Die Organisation dokumentierte 231 Übergriffe auf Flüchtlinge christlichen Glaubens, die - laut der Aussage von Open Doors - jedoch nur die Spitze des Eisbergs seien.

Mehr als 80 Prozent der christlichen Flüchtlinge seien demnach in den Erstaufnahmeeinrichtungen Schikanen durch muslimische Flüchtlinge ausgesetzt. Besonders stark betroffen seien iranische und afghanische Konvertiten, die vom Islam zum Christentum übergetreten seien.

Begründete Zweifel an der Aussagekraft der Studie

Doch nun kommen erhebliche Zweifel an der Studie auf. Wie die "Frankfurter Allgemeine Sonntagszeitung" berichtet, stellte sich heraus, dass zwei Drittel der aufgeführten mutmaßlichen Opfer aus einer einzigen Gemeinde in Berlin stammten, obwohl die Erhebung als „deutschlandweit“ bezeichnet wird. In allen diesen Fällen bezeugte ein einziger Pastor die Glaubwürdigkeit der Aussagen.
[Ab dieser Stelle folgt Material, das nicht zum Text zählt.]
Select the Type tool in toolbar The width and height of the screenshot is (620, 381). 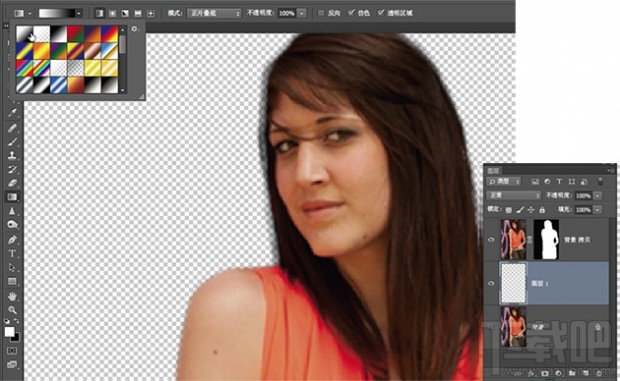(12, 253)
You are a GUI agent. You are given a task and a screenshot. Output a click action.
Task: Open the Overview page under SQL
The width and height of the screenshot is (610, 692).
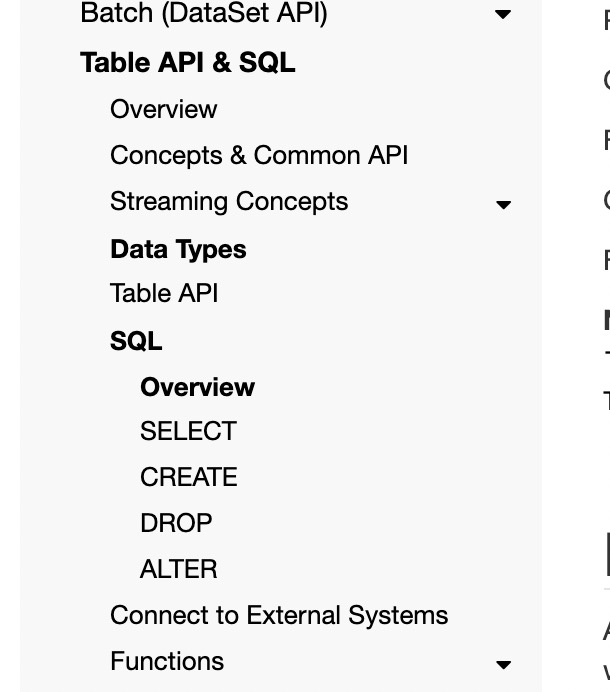pos(197,387)
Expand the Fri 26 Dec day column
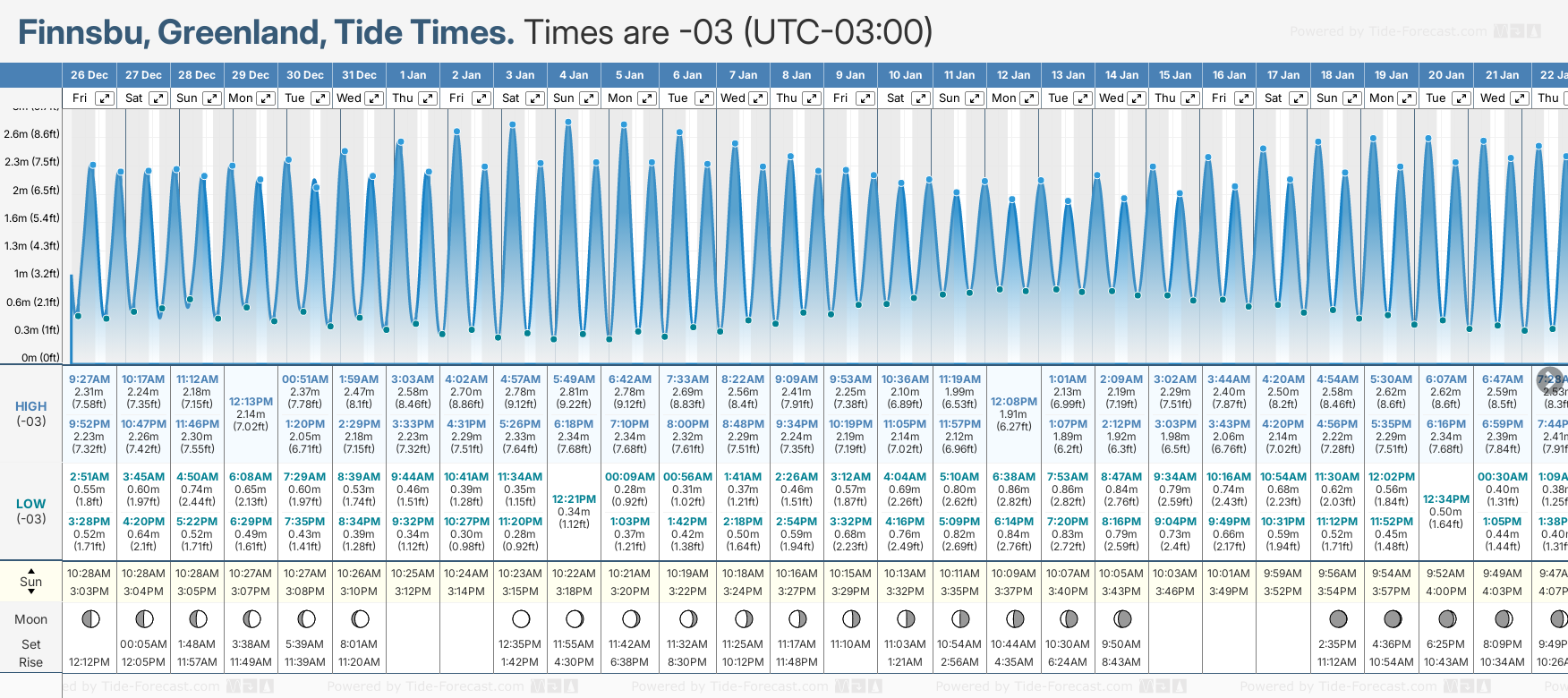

Die Prüfung von einem der Fälle ergab außerdem begründete Zweifel an der Darstellung der Opfer. Der Heimbetreiber der betreffenden Unterkunft machte seinerseits den Vorwurf, die mutmaßlichen Opfer hätten den Konflikt bewusst herbeigeführt, um eine Umsiedlung in eine bessere Unterkunft zu erreichen.

500 bekannte Fälle?

In einem anderen von Open Doors als besonders krass benannten Fall widersprachen der Betreiber der Unterkunft sowie ein Pfarrer, der das Opfer der Auseinandersetzung betreut, dass der christliche Glaube des Opfers die Ursache des Konflikts gewesen sei.

Darüber hinaus konnte Open Doors binnen einer Woche trotz mehrfacher Nachfrage der "FAS" nicht einen einzigen Fall aus einer kirchlich betriebenen Unterkunft einer Nachprüfung zugänglich machen, obwohl die Organisation behauptet hatte, sie kenne 500 solcher Fälle.